Session speaker Suzanne Layne, director of health information management systems at Main Line Health in suburban Philadelphia, said performance in handling medical records at the five-hospital system had varied from mediocre to poor before revamping its health IT operations to base them on functions rather than facilities.
Instead of having medical coders, processors who scan records and qualitycontrol employees who review their work at each hospital, the coders were allowed to work mostly from home, and processing and quality control became centralized functions, Layne said. Management also was centralized, she added.

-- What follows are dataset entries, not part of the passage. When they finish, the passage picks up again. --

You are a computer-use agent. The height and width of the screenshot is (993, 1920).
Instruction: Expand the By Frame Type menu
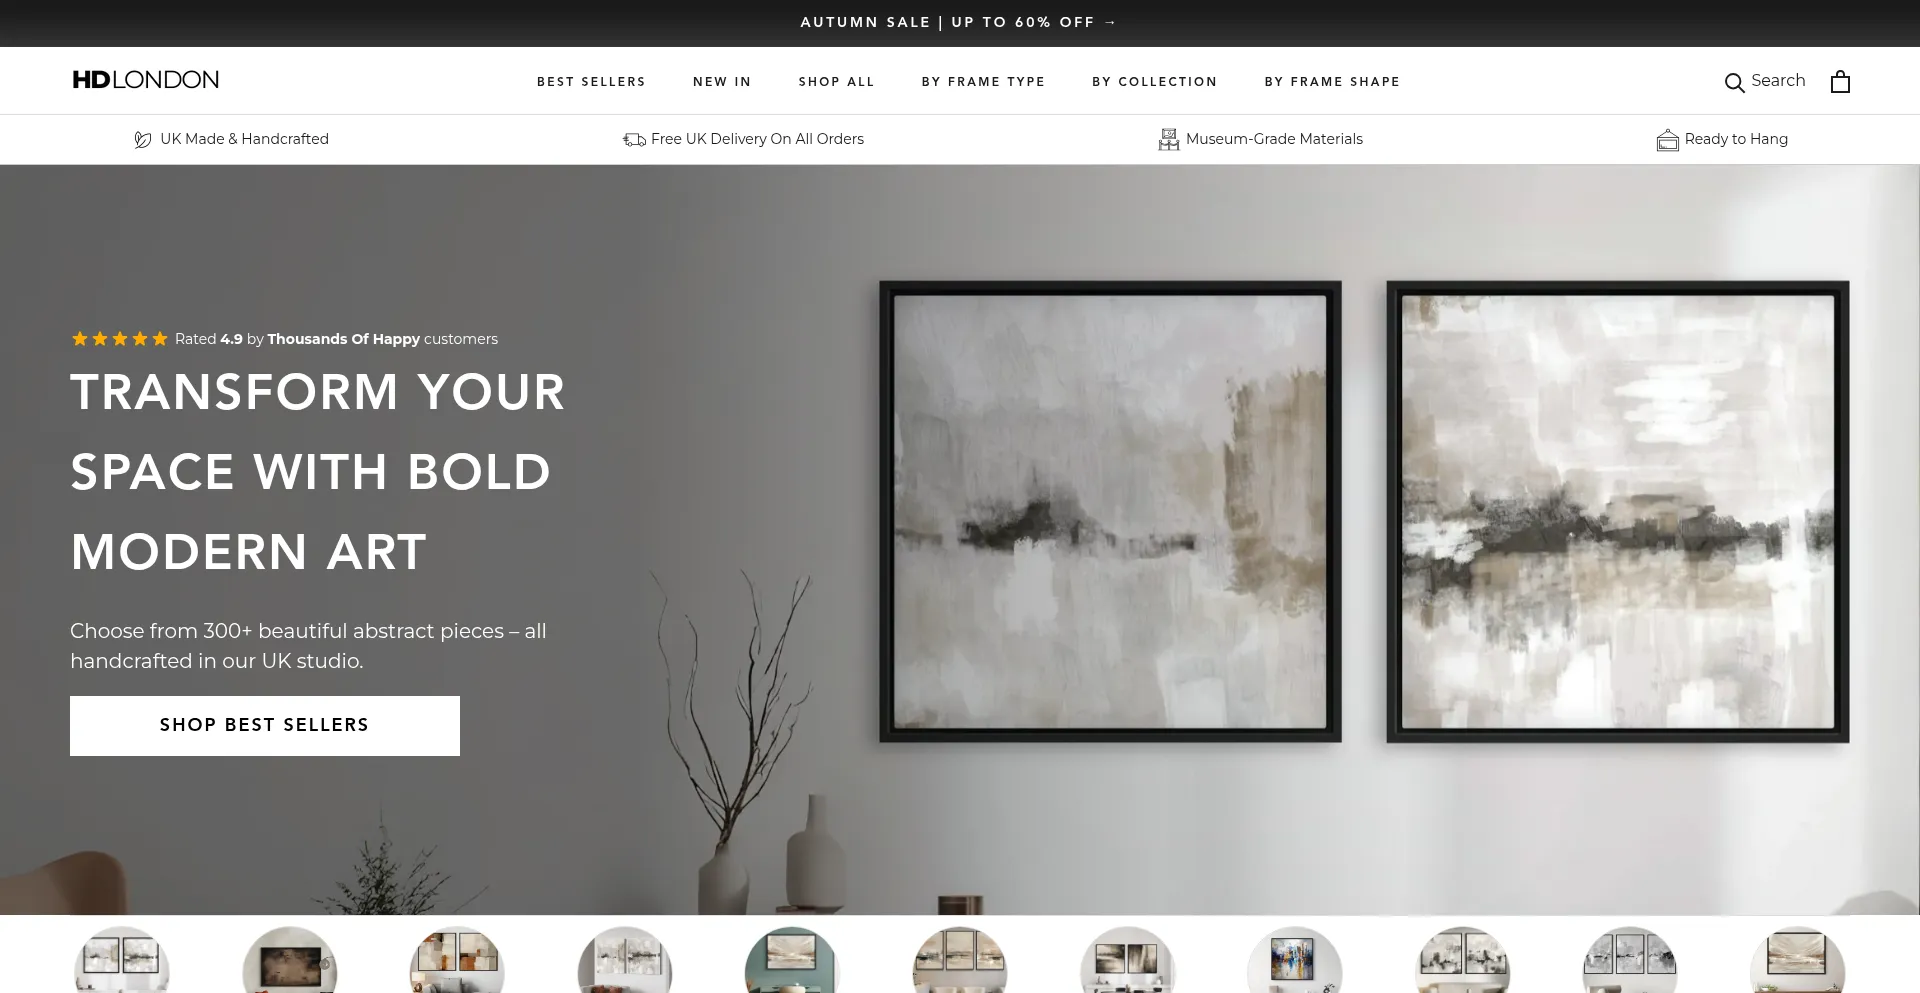983,82
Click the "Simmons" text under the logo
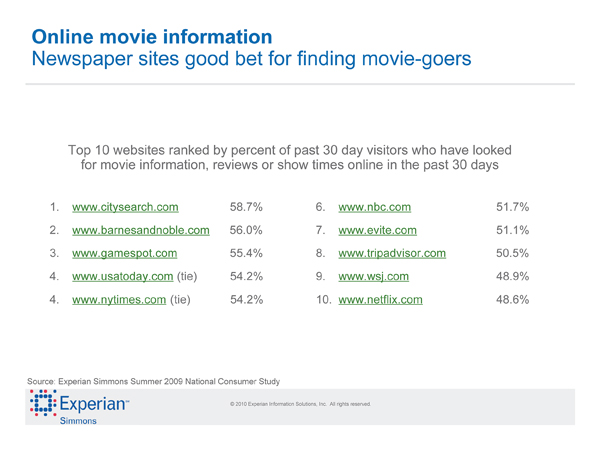The height and width of the screenshot is (450, 600). (77, 422)
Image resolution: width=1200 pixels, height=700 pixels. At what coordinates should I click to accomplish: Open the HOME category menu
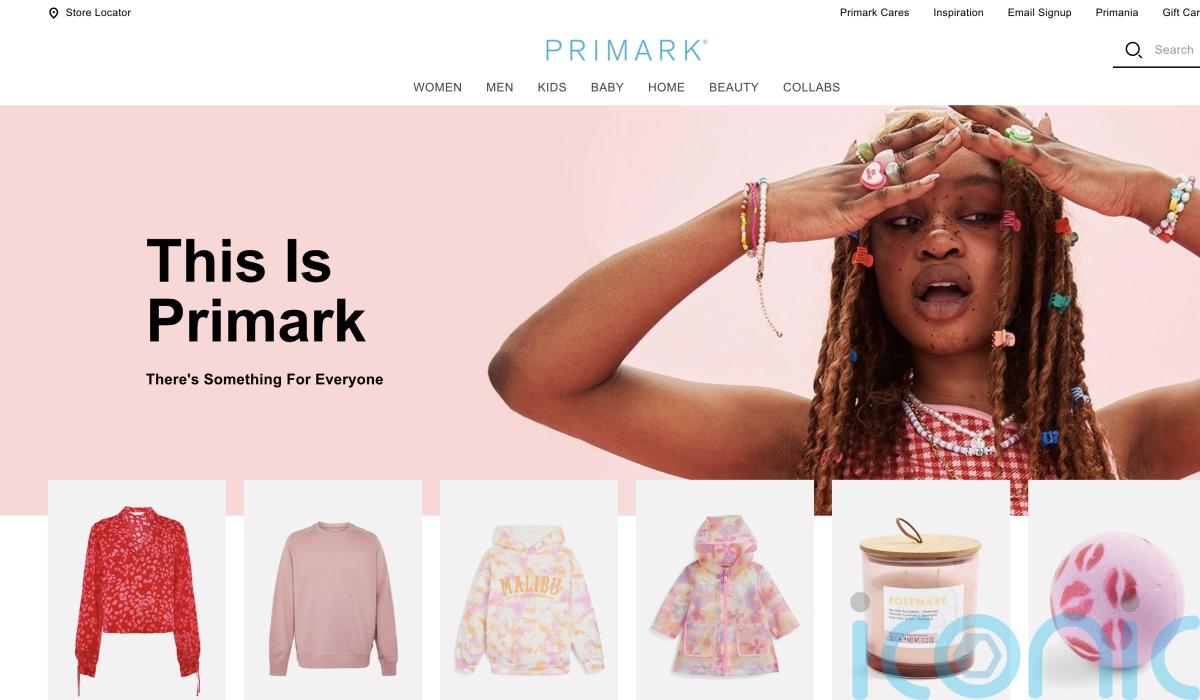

Under the old system, backlogs ranged from five days to 23 days to return records to physicians for review, Layne said. Now, 98% of records are scanned and processed the day after discharge.
Devore Culver, executive director and CEO of HealthInfoNet, the statewide health information exchange based in Portland, Maine, told attendees at his session that trust was the essential element that enabled 31 participating hospitals and 60 group practices thus far to consent to having the medical records of their patients stored in one central data repository.
To address privacy concerns, Maine adopted the opt-out model, where the default mode is that patient records from providers flow to and remain in the exchange unless patients choose not to participate. The consent management directive is created and stored by the exchange, not the providers, according to Culver. So far, 6,751 patients, or less than 1%, have opted out.
Dr. T. Bedirhan Ustun told health IT leaders that they should already be looking beyond ICD-10.